We can also reset the AI's state and ask it to create multiple safety textbooks, it would have no knowledge of the other books it created, and we can cross-verify all the proofs. Would 10 different teams of our 10 Terry Taos be able to coordonate acausaly to inject the same subtle problems in all their proofs? I am doubtful. There's a long list of such tricks that we could use on a language model to increase our defenses against deception (like asking it slight variations on the textbook-building query, building multiple different models and asking them the same question, or shutting off various internal parts of the model and seeing how the output changes, seeing how the output changes over the training history of the model, asking the model to write papers of researchers 'discovering' malicious proofs in its original textbook, etc.)

So I think that boxing and other containment strategies have a shot at making weakly-superhuman AIs safe enough to use, especially if the AI is not descended from agenty methods like Reinforcement Learning.
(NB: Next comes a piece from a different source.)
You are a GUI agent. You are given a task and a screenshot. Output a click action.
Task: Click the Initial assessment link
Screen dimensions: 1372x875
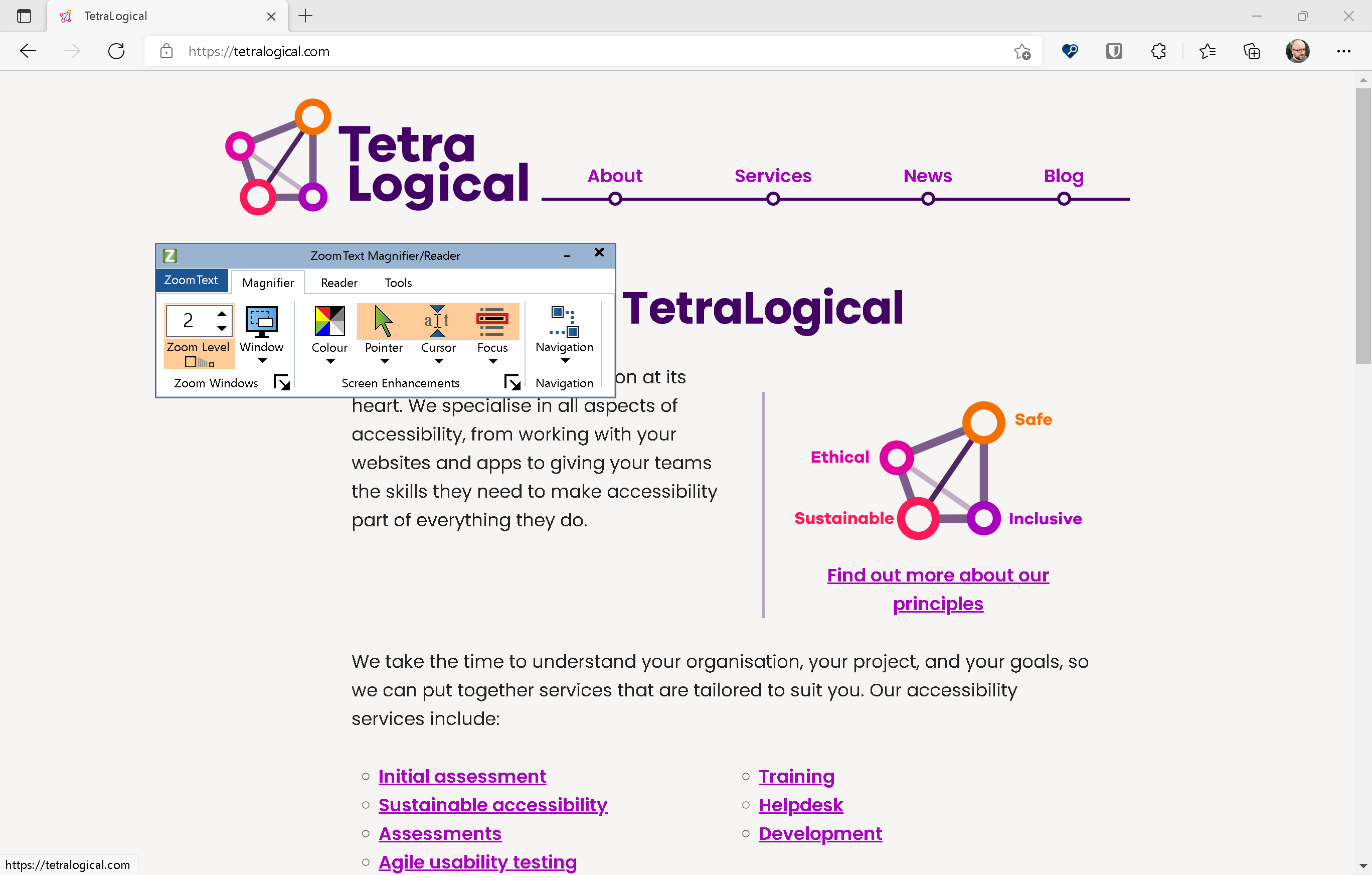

By the point your AI can design, say, working nanotech, I'd expect it to be well superhuman at hacking, and able to understand things like Rowhammer. I'd also expect it to be able to build models of it's operators and conceive of deep strategies involving them.

Also, convincing your operators to let you out of the box is something Eliezer can purportedly do, and seems much easier than being able to solve alignment. I doubt that anything that could write that alignment textbook has a non-dangerous level of capability.

So I'm suspicious that your region exists, where the AI is smart enough to be useful but dumb enough to remain boxed.

This isn't to say that ideas for boxing aren't helpful on the margin. They don't seem to me like a possible core for a safety story though, and require other ideas to handle the bulk of the work.

I will also add a point re "just do AI alignment math":

Math studies the structures of things. A solution to our AI alignment problem has to be something we can use, in this universe. The structure of this problem is laden with stuff like agents and deception, and in order to derive relevant stuff for us, our AI is going to need to understand all that.

Most of the work of solving AI alignment does not look like proving things that are hard to prove. It involves puzzling over the structure of agents trying to build agents, and trying to find a promising angle on our ability to build an agent that will help us get what we want. If you want your AI to solve alignment, it has to be able to do this.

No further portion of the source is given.